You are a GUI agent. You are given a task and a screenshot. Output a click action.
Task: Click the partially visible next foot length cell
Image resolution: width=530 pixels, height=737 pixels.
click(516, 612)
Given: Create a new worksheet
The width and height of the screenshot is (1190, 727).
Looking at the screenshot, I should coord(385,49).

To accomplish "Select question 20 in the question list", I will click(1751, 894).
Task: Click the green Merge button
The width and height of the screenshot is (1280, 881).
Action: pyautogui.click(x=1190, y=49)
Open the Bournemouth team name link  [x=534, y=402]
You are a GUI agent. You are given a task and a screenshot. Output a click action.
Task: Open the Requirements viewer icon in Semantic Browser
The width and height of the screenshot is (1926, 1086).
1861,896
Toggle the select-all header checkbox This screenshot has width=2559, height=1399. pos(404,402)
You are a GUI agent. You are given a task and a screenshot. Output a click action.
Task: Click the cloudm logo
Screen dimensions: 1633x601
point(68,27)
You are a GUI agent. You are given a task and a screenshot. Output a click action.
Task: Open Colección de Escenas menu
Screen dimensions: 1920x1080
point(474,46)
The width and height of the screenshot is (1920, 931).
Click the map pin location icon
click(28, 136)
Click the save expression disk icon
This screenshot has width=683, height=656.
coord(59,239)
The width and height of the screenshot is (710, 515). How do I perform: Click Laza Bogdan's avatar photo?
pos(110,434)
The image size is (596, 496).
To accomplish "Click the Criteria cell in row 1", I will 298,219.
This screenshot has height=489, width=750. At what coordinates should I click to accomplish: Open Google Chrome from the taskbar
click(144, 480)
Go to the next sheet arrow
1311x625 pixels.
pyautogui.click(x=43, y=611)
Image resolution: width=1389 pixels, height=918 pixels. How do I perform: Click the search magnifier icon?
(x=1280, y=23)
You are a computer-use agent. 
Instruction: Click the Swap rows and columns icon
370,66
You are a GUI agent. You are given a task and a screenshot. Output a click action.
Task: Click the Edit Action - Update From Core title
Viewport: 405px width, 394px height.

• **SHORT TASK**
Copy all of the data above line for line, without changing anything.

• **EXERCISE RESPONSE**
You are a GUI agent. You are given a task and a screenshot. Output a click action.
Task: Click the partially visible next foot length cell
Image resolution: width=530 pixels, height=737 pixels.
click(516, 612)
Given: Create a new worksheet
The width and height of the screenshot is (1190, 727).
Looking at the screenshot, I should coord(385,49).

To accomplish "Select question 20 in the question list", I will click(1751, 894).
Task: Click the green Merge button
The width and height of the screenshot is (1280, 881).
Action: pyautogui.click(x=1190, y=49)
Open the Bournemouth team name link  [x=534, y=402]
You are a GUI agent. You are given a task and a screenshot. Output a click action.
Task: Open the Requirements viewer icon in Semantic Browser
The width and height of the screenshot is (1926, 1086).
1861,896
Toggle the select-all header checkbox This screenshot has width=2559, height=1399. pos(404,402)
You are a GUI agent. You are given a task and a screenshot. Output a click action.
Task: Click the cloudm logo
Screen dimensions: 1633x601
point(68,27)
You are a GUI agent. You are given a task and a screenshot. Output a click action.
Task: Open Colección de Escenas menu
Screen dimensions: 1920x1080
point(474,46)
The width and height of the screenshot is (1920, 931).
Click the map pin location icon
click(28, 136)
Click the save expression disk icon
This screenshot has width=683, height=656.
coord(59,239)
The width and height of the screenshot is (710, 515). How do I perform: Click Laza Bogdan's avatar photo?
pos(110,434)
The image size is (596, 496).
To accomplish "Click the Criteria cell in row 1", I will 298,219.
This screenshot has height=489, width=750. At what coordinates should I click to accomplish: Open Google Chrome from the taskbar
click(144, 480)
Go to the next sheet arrow
1311x625 pixels.
pyautogui.click(x=43, y=611)
Image resolution: width=1389 pixels, height=918 pixels. How do I perform: Click the search magnifier icon?
(x=1280, y=23)
You are a computer-use agent. 
Instruction: Click the Swap rows and columns icon
370,66
You are a GUI agent. You are given a task and a screenshot. Output a click action.
Task: Click the Edit Action - Update From Core title
Viewport: 405px width, 394px height.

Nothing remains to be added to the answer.